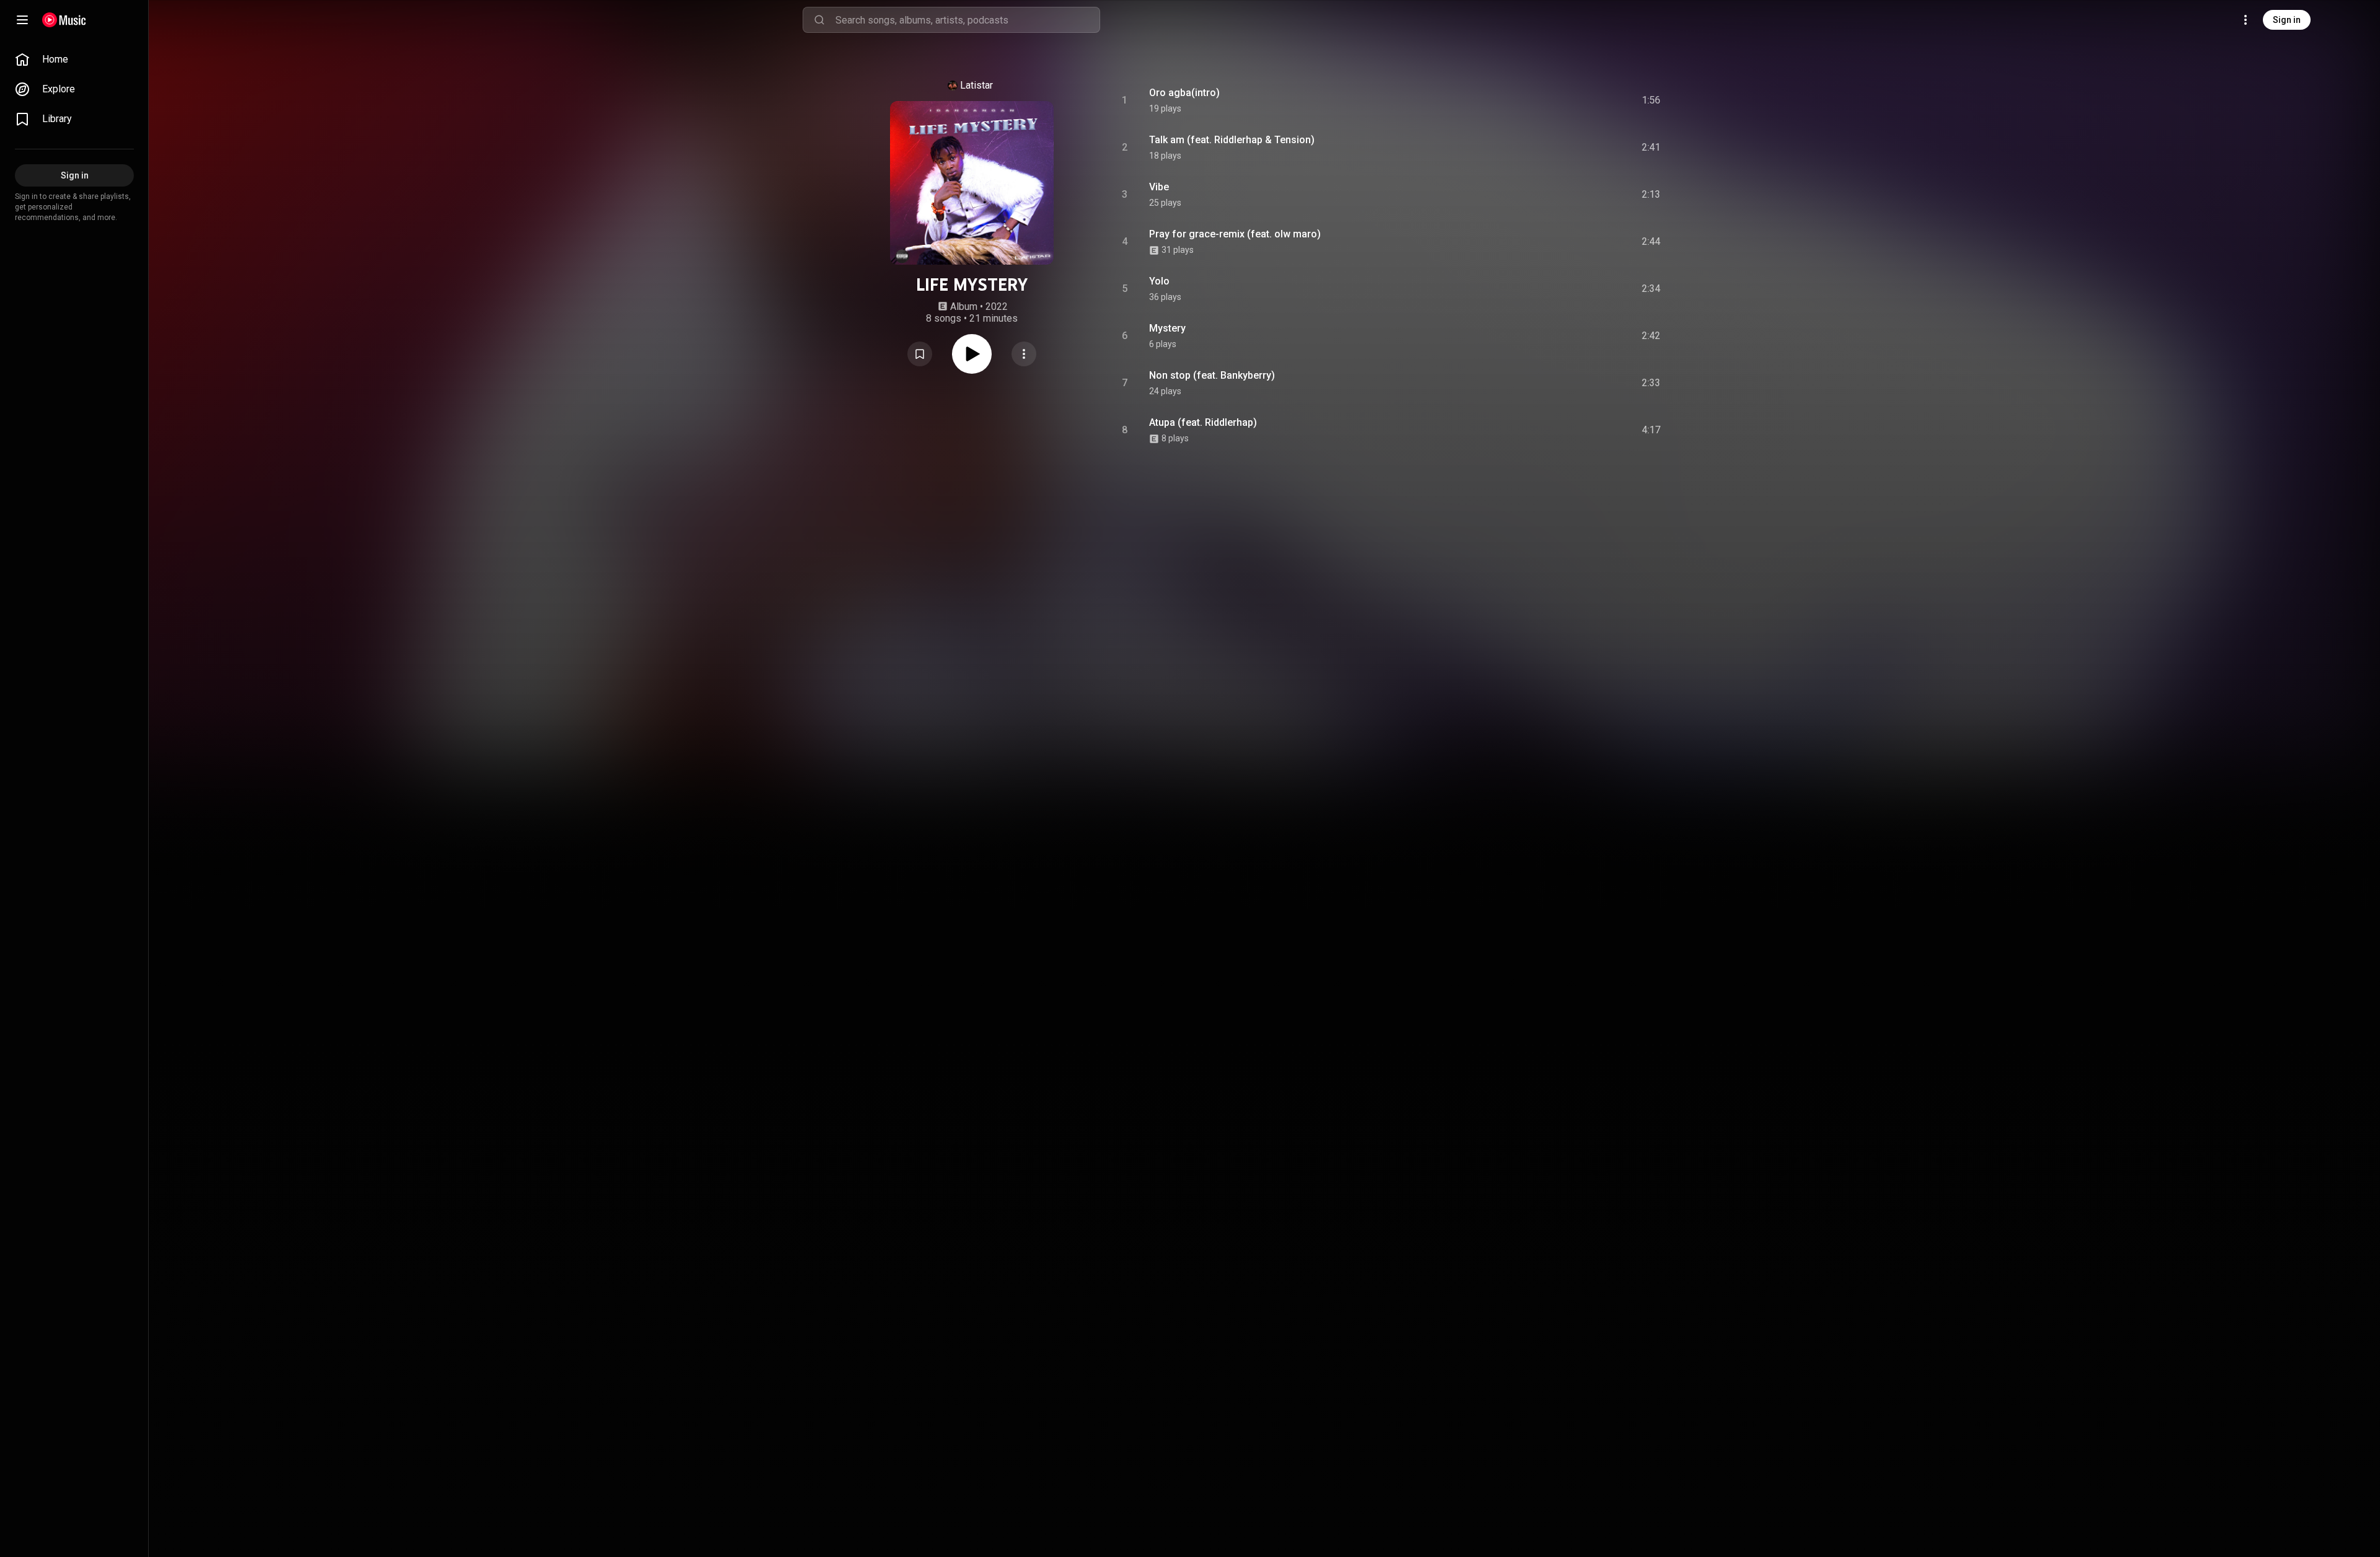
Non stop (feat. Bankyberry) (1212, 375)
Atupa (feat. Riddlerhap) (1203, 422)
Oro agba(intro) (1184, 93)
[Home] (64, 19)
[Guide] (22, 19)
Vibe (1159, 187)
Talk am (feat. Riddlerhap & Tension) (1232, 140)
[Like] (1557, 100)
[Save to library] (919, 353)
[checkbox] (1651, 100)
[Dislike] (1581, 100)
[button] (919, 354)
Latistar (976, 85)
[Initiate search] (819, 20)
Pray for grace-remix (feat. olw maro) (1235, 234)
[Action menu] (1023, 354)
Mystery (1167, 328)
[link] (74, 59)
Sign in (2287, 20)
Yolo (1159, 281)
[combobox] (967, 19)
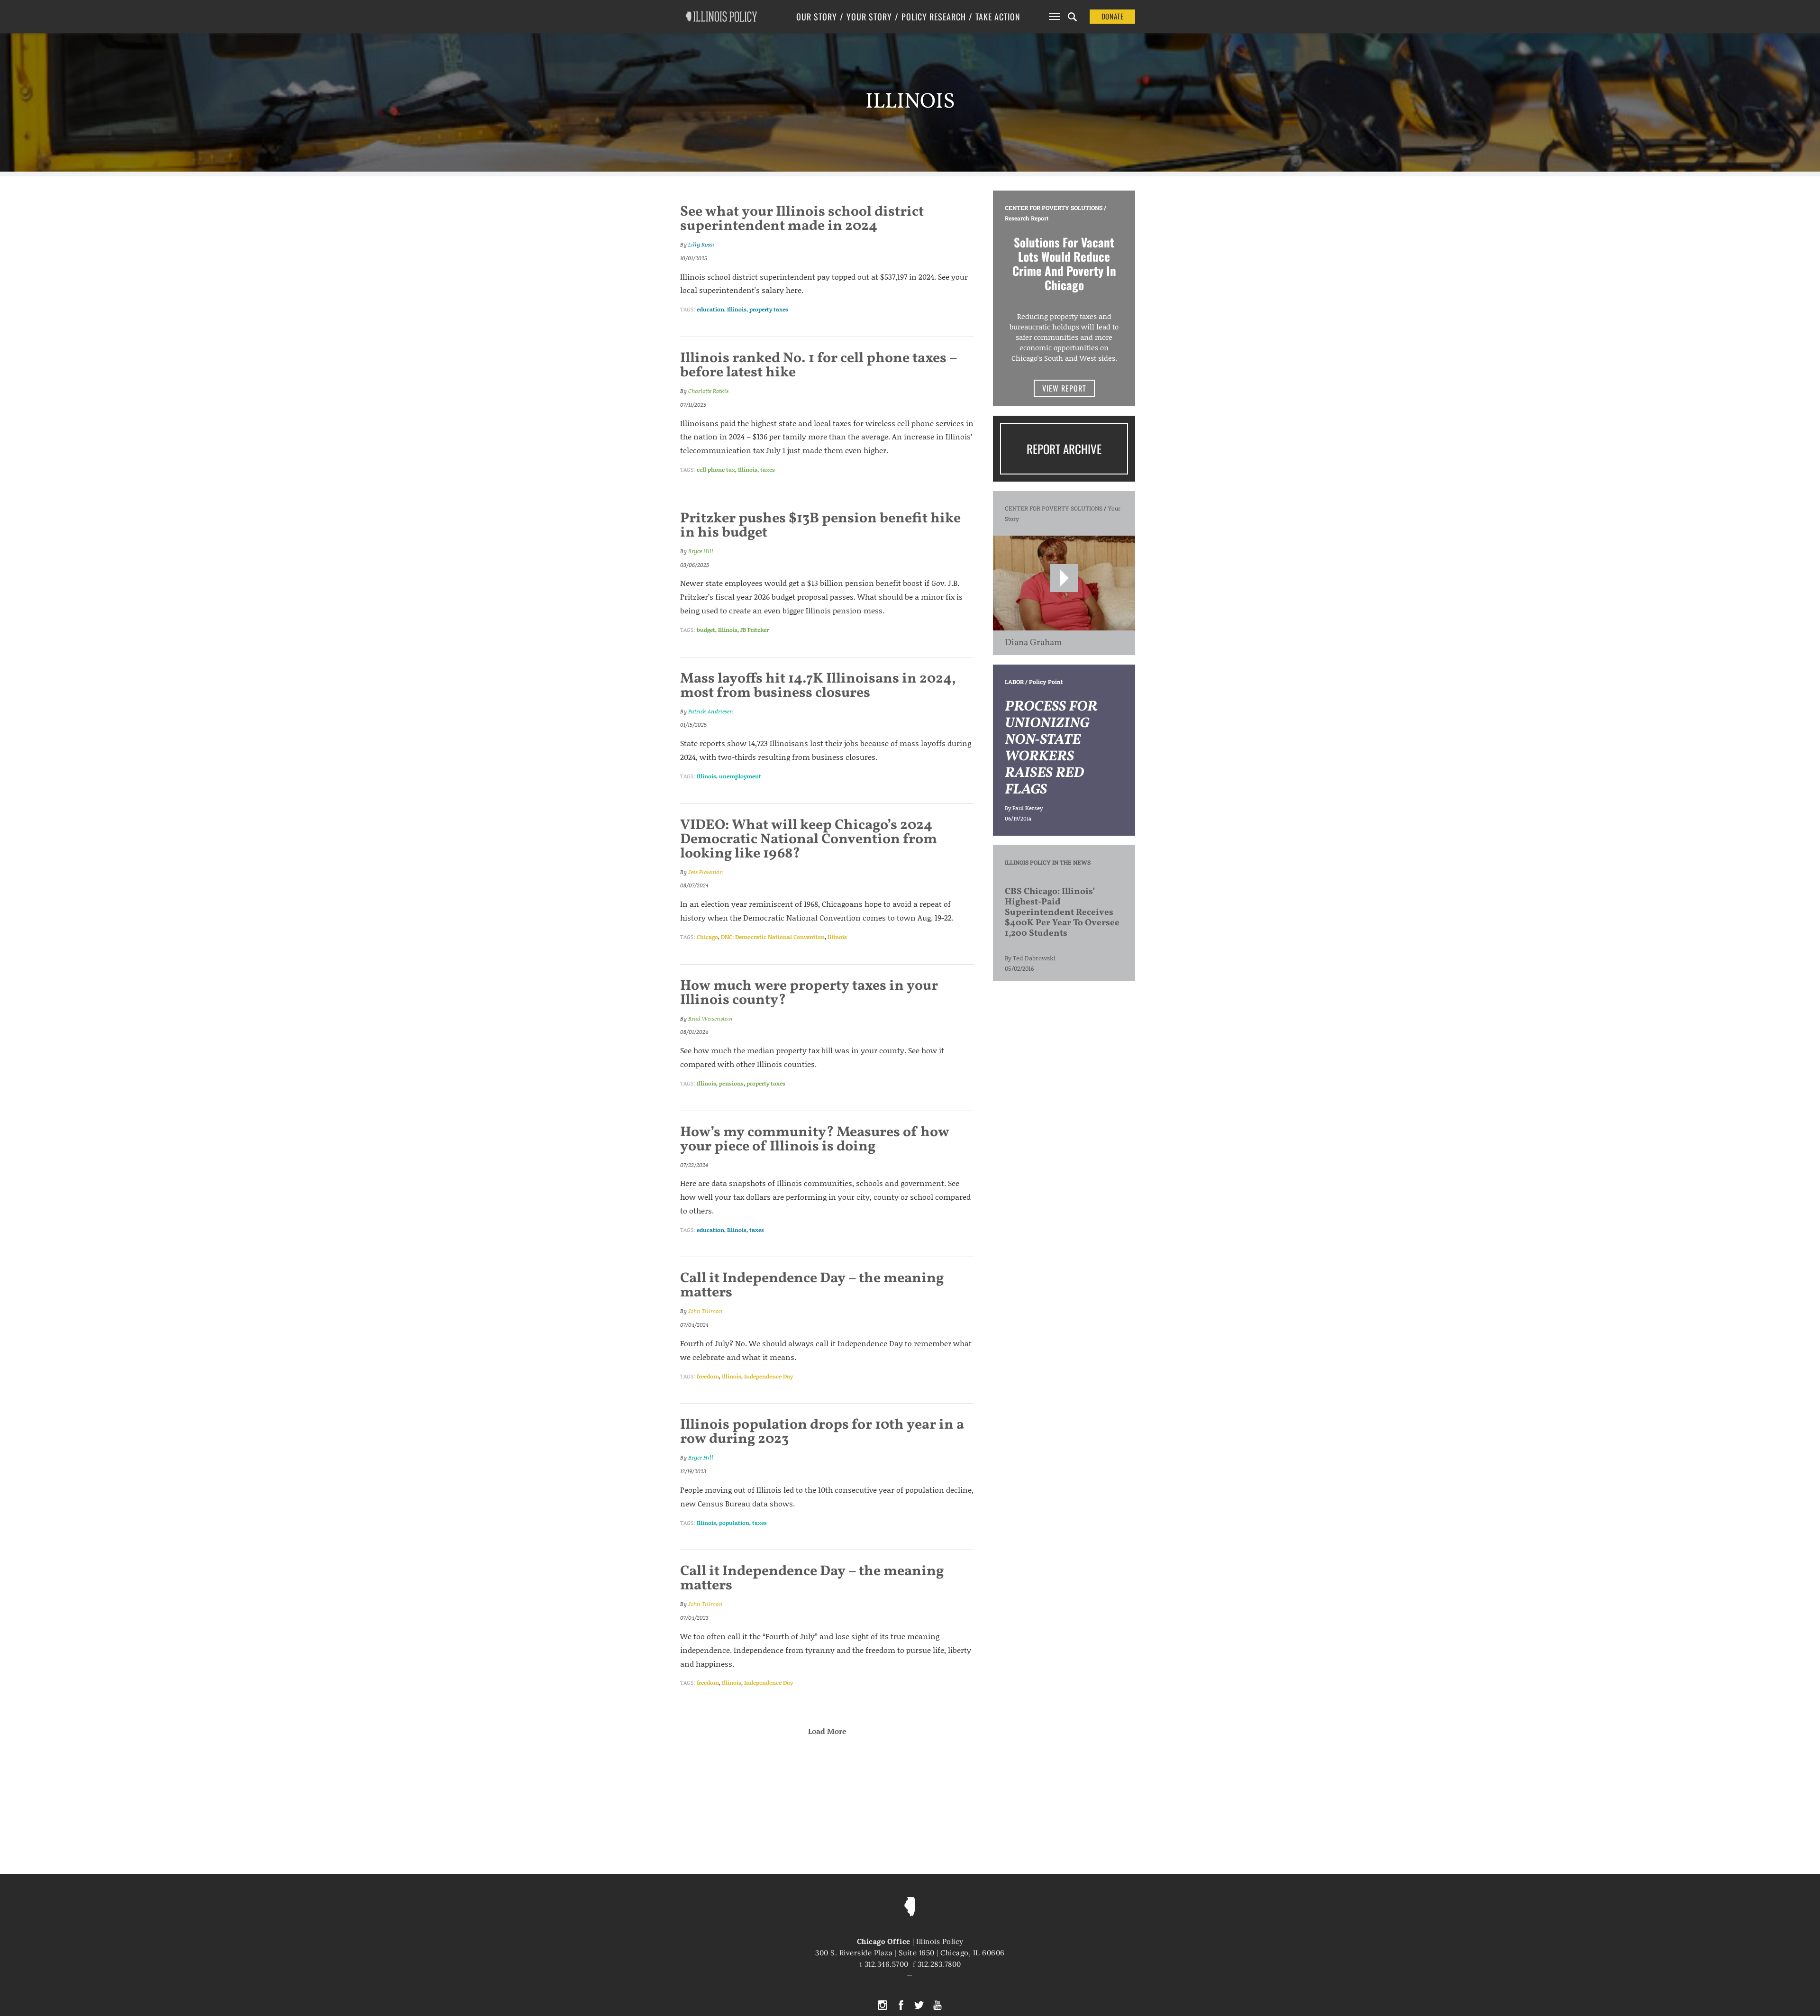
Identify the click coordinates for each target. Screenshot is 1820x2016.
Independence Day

--

About this exercise —
Exactly the lines from the one containing "Identify the click" through the end of the listing above, inclusive, are to be written out, and no others.

Exercise answer —
Identify the click coordinates for each target. Screenshot is 1820x2016.
Independence Day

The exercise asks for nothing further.